Reteaming from their 2023 feature, Flickering Lights, co-directors Dutta and Srinivasan were purportedly inspired by a chance encounter with Mungee, who spoke so passionately about her research that the filmmakers became determined to see it for themselves. In the most immediate sense, Nocturnes functions as a work of sensory transmission, capturing the remarkable sights and sounds of the remote montane forests of northeastern India during the few weeks each year when the moths emerge. This is old-school nature documentation at its finest, one that elegantly captures the eclectic beauty of the setting: gently fluttering moths resplendent in their myriad colors and patterns; morning mist shrouding the silhouettes of towering trees; a wild elephant bedding down in the undergrowth with a melodious sigh. Mungee’s more freewheeling reflections and composer Nainita Desai’s delicate, sparing score add some occasional texture to this footage, but in general Nocturnes asks that the viewer study and savor the wonders of this world in situ, just as a researcher might experience them.
The human, scientific perspective that undergirds the film’s images is essential to Nocturnes’ methodology, distinguishing it from the glossy, third-person omniscient view assumed in many nature documentaries. By adhering to the subjective sensations that greet Mungee and her fellow moth-counters – chiefly her first field assistant, Bicki, a seasonal worker of the local Bugun ethnicity – Nocturnes creates something much more immersive and impressive than yet another god’s-eye tale narrated by a Hollywood actor. Much like Werner Herzog’s discursive portrait of Antarctic researchers, Encounters at the End of the World (2007), Dutta and Srinivasan’s feature is fascinated with the down-to-earth reality of scientific fieldwork, although the latter’s approach is much narrower and more impressionistic.
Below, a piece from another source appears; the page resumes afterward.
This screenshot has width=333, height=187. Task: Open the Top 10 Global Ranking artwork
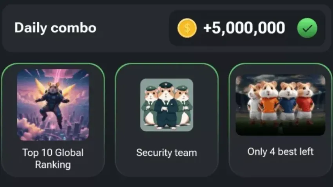[53, 104]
There is something appealingly old school – one might say Darwinian – about Mungee’s methods, which involve long nights spent photographing the moths that land on gridded, illuminated swatches of fabric set up at discrete forest elevations. Later she will pore over these digital images, identifying and measuring individual insects. However, Nocturnes is foremost concerned with the experience of living in this environment for days and weeks at a time, embedded in its verdant embrace while also existing apart from it as an interloping observer. The film makes space for a humbling setback here and there, such as a rockfall across a mountain road that Mungee, Bicki, and their helpers are obliged to break up and remove by hand. However, Dutta and Srinivasan are focused on sensation rather than narrative, eliding the procedural minutiae and personality quirks that might have infatuated different filmmakers. The viewer doesn’t learn much about Mungee or Bicki, apart from some slantwise references to the lives they lead off screen. However, by the end of Nocturnes, the viewer will perhaps begin to understand why they are mesmerized by this forest and the diversity of life it supports.
Mungee’s voiceover touches on her study’s connection to climate change: As the world warms, she envisions a gradual migration of hawk-moth species up the mountain slopes, until there is nowhere left for the insects (or their predators) to go. Accordingly, the film contains a twinge of anxiety – for the moths, the forest, and the planet generally. This disquiet about the future lends an urgency to Mungee’s scientific endeavors, but Nocturnes is really a film about the timeless now, about how awe-inspiring and humbling the natural world can be. Reflecting on the 300-million-year history of moths and their persistence through five mass-extinction events, she notes: “They have lasted through this vastness of time. Humans are the newcomers.” Earnest but reserved, Mungree is not prone to the grandiosity of a celebrity science-communicator, and she quickly runs out of adjectives – astounding, overwhelming, spectacular, intimidating – when describing the subject of her studies. Eventually, both she and the filmmakers must allow the innumerable tiny, rustling wings to speak for themselves.
Nocturnes screens nightly at 7:00 p.m. on Dec. 13 – 15 at the Webster University Film Series.